Day was now beginning to break. The moon continued to shine as lustrously as ever; indeed, being now nearly at the zenith, her light seemed even more effulgent than when Kate left the hut; but there was a cold, gray hue over the eastern sky which heralded the morning. Gradually the white light of day stole over the orient heavens, when that of the moon assumed a partially sickly cast. The birds too now began to twitter in the underbrush and smaller growth around.

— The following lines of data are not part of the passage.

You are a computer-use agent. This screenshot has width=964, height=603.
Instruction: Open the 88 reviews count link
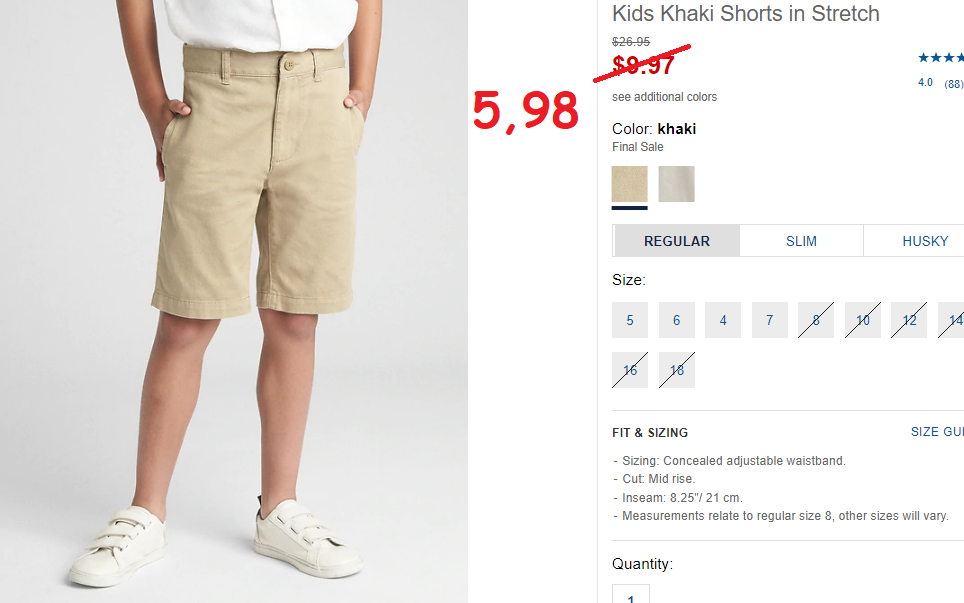[954, 84]
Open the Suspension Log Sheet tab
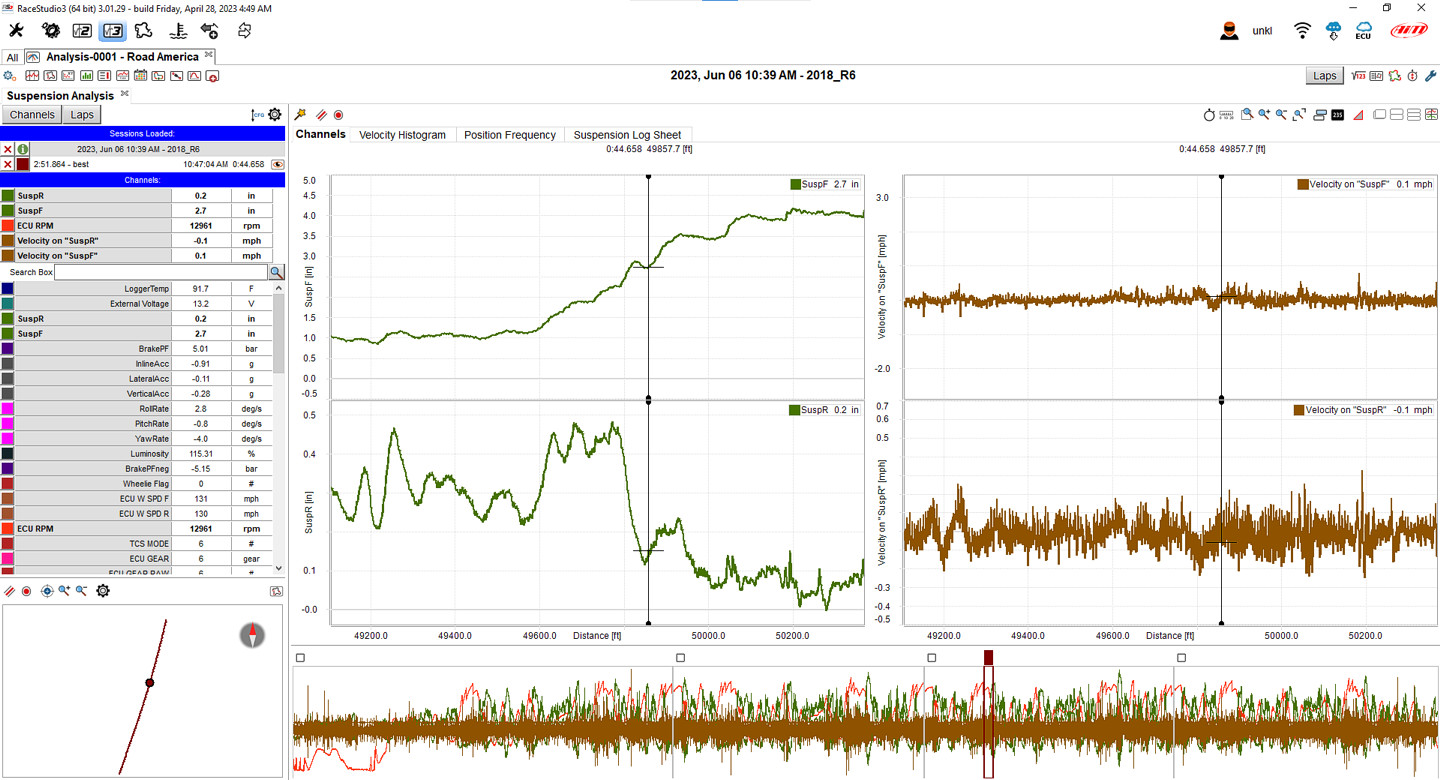1440x780 pixels. (627, 135)
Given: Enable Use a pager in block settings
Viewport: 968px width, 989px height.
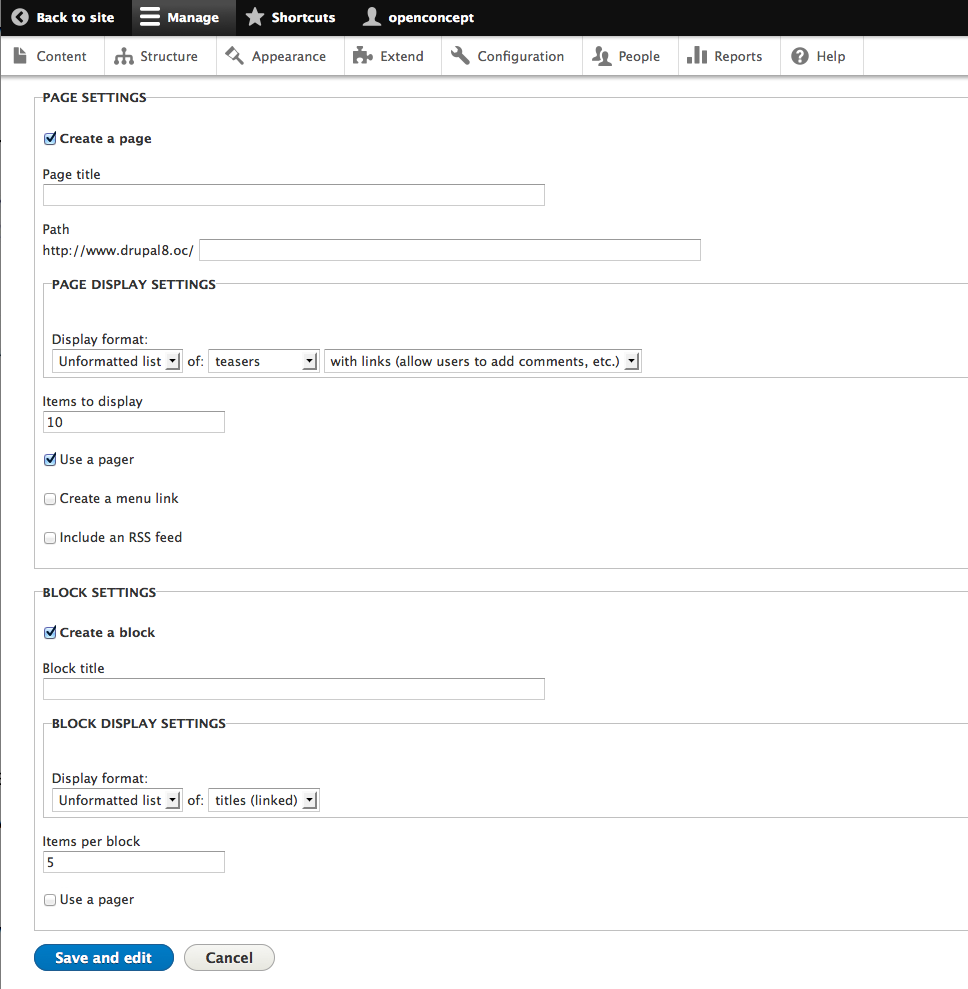Looking at the screenshot, I should point(50,900).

At this point Kate reached an opening in the woods, where the trees had been cut off a year or two ago. On the eastern side of this was a tract of pine land, where a fire had passed, leaving the tall firs standing stripped of their foliage, like a forest of black, charred masts against the heavens. Through this, in the distance, was seen a reddened sky, a proof that the sun, though still below the horizon, was close upon it. The route of Kate lying in the direction of this burnt district, it was not long before she saw the upper edge of his disc emerge, shooting long lines of light towards her, that came glancing between the black trunks of the pines, or bathed the greener space more directly in front with showers of golden radiance. The whole forest around was now alive with twittering birds. Meantime the moon, as if suddenly struck pale by an enchanter's hand, seemed all at once to have lost its late glorious effulgence, and was now seen, a faint, waning orb, apparently powerless in the zenith. To the right and left, however, in the recesses of the woods, where the sunshine had not yet penetrated, the moonlight still lay, cold and beautiful, though even there less lustrous than it had been.